- _YOUR INSTRUCTIONS_: Which lines below fall between the one containing "Select the Activity" and the one containing "You are a computer-use agent. The image size is (1482, 812)."? Repeat them exactly, counting both of those lines, and add nothing else.

- _MATERIAL FOR THIS EXERCISE_:
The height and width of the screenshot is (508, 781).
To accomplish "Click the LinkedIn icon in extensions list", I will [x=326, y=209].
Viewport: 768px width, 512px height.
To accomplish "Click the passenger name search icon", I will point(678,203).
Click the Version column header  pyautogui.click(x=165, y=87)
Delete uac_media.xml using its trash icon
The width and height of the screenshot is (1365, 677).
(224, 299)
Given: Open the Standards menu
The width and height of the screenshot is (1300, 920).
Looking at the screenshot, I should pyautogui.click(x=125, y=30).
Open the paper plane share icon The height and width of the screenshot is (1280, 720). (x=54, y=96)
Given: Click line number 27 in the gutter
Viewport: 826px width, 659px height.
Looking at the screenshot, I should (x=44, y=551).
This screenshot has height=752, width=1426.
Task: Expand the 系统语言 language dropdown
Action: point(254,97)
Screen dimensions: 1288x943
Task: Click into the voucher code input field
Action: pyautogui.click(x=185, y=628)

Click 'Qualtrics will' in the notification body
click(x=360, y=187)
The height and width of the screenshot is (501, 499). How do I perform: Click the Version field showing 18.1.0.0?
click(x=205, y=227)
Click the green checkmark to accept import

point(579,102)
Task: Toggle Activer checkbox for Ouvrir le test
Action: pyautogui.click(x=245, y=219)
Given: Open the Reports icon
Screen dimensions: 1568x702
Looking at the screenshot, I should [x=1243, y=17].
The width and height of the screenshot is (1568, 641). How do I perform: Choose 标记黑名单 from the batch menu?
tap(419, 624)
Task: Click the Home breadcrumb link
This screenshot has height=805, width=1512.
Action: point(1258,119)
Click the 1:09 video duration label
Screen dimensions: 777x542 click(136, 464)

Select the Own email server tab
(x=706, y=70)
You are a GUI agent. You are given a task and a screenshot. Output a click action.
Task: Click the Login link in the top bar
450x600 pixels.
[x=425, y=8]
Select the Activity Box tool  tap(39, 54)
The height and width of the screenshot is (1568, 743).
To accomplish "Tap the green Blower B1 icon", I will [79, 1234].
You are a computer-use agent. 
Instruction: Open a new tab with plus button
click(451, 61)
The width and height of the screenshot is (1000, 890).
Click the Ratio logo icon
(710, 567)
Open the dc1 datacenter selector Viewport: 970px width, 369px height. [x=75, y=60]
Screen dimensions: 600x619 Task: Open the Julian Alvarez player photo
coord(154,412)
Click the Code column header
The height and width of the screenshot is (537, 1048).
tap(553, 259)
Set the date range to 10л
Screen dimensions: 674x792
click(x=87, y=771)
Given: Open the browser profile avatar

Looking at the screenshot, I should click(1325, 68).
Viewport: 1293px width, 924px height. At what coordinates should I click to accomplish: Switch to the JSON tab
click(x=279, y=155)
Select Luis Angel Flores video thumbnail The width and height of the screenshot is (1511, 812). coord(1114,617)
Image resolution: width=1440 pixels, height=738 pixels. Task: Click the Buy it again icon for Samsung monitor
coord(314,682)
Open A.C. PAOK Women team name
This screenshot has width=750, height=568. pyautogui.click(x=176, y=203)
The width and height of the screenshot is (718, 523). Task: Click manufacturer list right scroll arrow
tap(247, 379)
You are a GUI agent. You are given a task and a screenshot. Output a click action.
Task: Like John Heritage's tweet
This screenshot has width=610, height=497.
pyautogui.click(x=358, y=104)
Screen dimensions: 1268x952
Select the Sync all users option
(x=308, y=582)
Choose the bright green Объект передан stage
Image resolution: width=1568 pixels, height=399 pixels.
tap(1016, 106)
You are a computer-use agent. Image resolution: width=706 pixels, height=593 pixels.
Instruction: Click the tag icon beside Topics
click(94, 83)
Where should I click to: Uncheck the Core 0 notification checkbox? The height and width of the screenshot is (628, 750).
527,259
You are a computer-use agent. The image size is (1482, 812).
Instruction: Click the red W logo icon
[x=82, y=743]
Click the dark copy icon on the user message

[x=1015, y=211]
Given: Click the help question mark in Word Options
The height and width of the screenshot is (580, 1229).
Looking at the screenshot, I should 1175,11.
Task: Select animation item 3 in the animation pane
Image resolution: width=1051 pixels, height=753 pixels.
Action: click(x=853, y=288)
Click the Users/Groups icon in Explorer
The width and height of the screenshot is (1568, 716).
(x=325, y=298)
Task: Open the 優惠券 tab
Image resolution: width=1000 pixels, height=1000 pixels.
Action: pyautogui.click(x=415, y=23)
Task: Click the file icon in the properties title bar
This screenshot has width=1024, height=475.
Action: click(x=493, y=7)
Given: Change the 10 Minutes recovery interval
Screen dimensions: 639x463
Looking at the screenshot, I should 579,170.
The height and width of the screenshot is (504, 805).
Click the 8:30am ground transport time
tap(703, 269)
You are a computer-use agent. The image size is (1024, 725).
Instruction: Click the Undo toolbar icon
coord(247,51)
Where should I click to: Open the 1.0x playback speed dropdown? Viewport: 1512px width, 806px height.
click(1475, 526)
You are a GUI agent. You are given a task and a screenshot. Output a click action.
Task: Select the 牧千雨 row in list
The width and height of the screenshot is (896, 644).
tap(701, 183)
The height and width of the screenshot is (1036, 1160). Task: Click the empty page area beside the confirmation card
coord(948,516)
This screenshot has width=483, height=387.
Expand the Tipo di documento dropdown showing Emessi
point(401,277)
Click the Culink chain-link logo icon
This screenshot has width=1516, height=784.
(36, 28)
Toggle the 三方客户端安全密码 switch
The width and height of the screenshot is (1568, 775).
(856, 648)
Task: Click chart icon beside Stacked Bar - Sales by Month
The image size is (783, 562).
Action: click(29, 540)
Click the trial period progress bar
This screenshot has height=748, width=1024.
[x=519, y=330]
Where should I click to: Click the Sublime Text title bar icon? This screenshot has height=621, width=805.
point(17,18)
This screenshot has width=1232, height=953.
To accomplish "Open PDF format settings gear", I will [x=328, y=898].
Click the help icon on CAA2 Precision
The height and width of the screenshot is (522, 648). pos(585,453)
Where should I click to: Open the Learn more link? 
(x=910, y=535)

- _OUTPUT BELOW_:
Select the Activity Box tool  tap(39, 54)
The height and width of the screenshot is (1568, 743).
To accomplish "Tap the green Blower B1 icon", I will [79, 1234].
You are a computer-use agent. 
Instruction: Open a new tab with plus button
click(451, 61)
The width and height of the screenshot is (1000, 890).
Click the Ratio logo icon
(710, 567)
Open the dc1 datacenter selector Viewport: 970px width, 369px height. [x=75, y=60]
Screen dimensions: 600x619 Task: Open the Julian Alvarez player photo
coord(154,412)
Click the Code column header
The height and width of the screenshot is (537, 1048).
tap(553, 259)
Set the date range to 10л
Screen dimensions: 674x792
click(x=87, y=771)
Given: Open the browser profile avatar

Looking at the screenshot, I should click(1325, 68).
Viewport: 1293px width, 924px height. At what coordinates should I click to accomplish: Switch to the JSON tab
click(x=279, y=155)
Select Luis Angel Flores video thumbnail The width and height of the screenshot is (1511, 812). coord(1114,617)
Image resolution: width=1440 pixels, height=738 pixels. Task: Click the Buy it again icon for Samsung monitor
coord(314,682)
Open A.C. PAOK Women team name
This screenshot has width=750, height=568. pyautogui.click(x=176, y=203)
The width and height of the screenshot is (718, 523). Task: Click manufacturer list right scroll arrow
tap(247, 379)
You are a GUI agent. You are given a task and a screenshot. Output a click action.
Task: Like John Heritage's tweet
This screenshot has width=610, height=497.
pyautogui.click(x=358, y=104)
Screen dimensions: 1268x952
Select the Sync all users option
(x=308, y=582)
Choose the bright green Объект передан stage
Image resolution: width=1568 pixels, height=399 pixels.
tap(1016, 106)
You are a computer-use agent. Image resolution: width=706 pixels, height=593 pixels.
Instruction: Click the tag icon beside Topics
click(94, 83)
Where should I click to: Uncheck the Core 0 notification checkbox? The height and width of the screenshot is (628, 750).
527,259
You are a computer-use agent. The image size is (1482, 812).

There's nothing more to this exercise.